With little on the US economic calendar this week and earnings season drawing to a close, investors’ attention was fixed on Europe. According to Thomson Reuters data, among the 442 S&P 500 companies that have reported earnings so far, 70% topped expectations.
US markets have been closely tied to the euro’s fortunes while volatility has been tethered to sovereign debt. The euro hit a session high against the dollar ahead of the Italian vote.
In corporate news, an experimental antidepressant from AstraZeneca Plc and Targacept Inc failed to meet the goal of changing a key depression rating score in the first of a series of pivotal clinical trials. Targacept shares plunged 60.2% to $7.61.

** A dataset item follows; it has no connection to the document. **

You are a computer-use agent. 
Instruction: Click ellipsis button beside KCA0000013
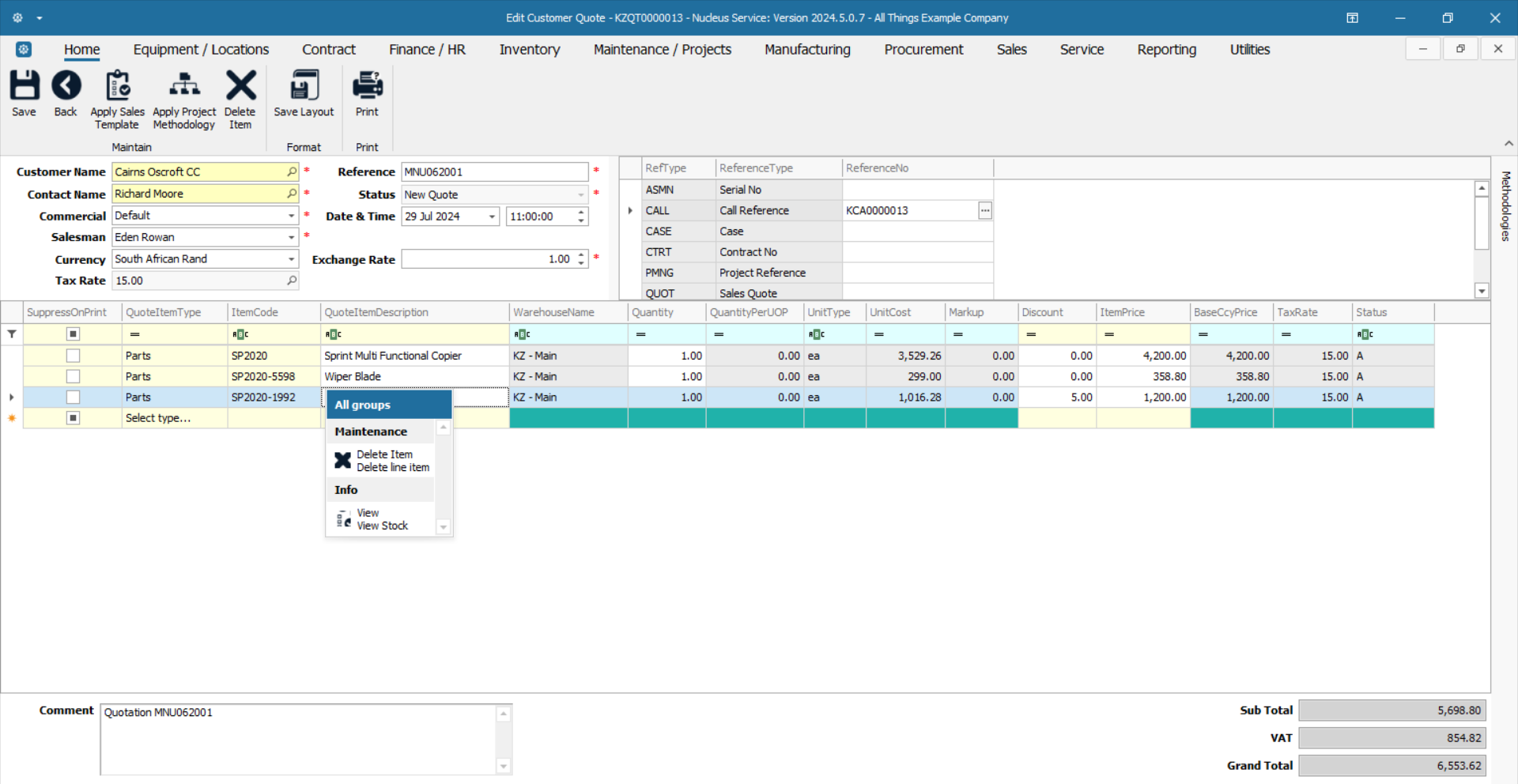985,210
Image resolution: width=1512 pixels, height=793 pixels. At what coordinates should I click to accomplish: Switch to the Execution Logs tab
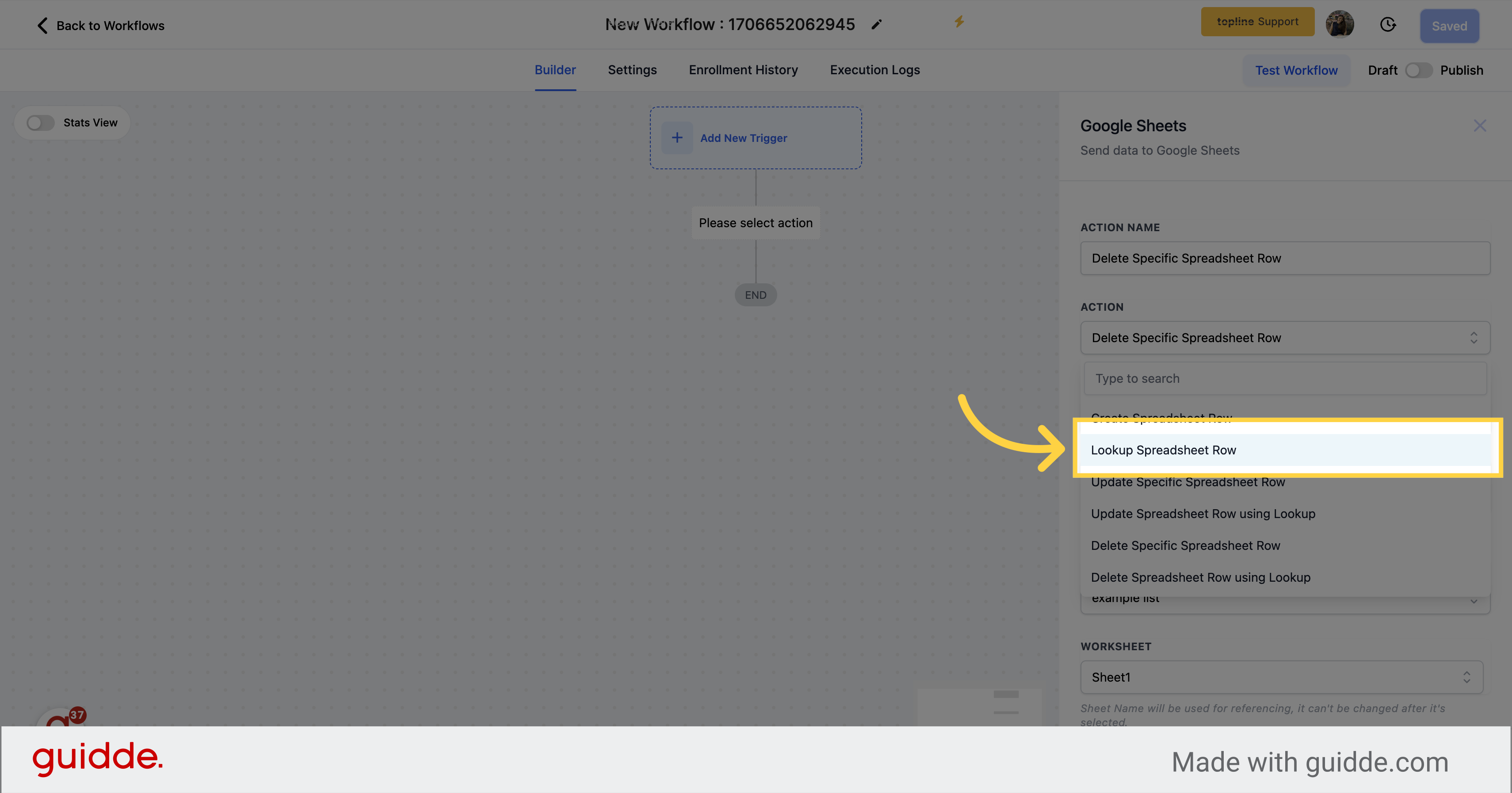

Rockwell Automation Inc’s quarterly profit and 2012 outlook beat analysts’ estimates, sending its shares up 6.5% to $74.33.
Volume was light, with about 7.13 billion shares traded on the New York Stock Exchange, the American Stock Exchange and Nasdaq, below last year’s daily average of 8.47 billion.
Advancers outnumbered decliners on the New York Stock Exchange by a ratio of about 3 to 1, while on the Nasdaq, more than two stocks rose for each one that fell.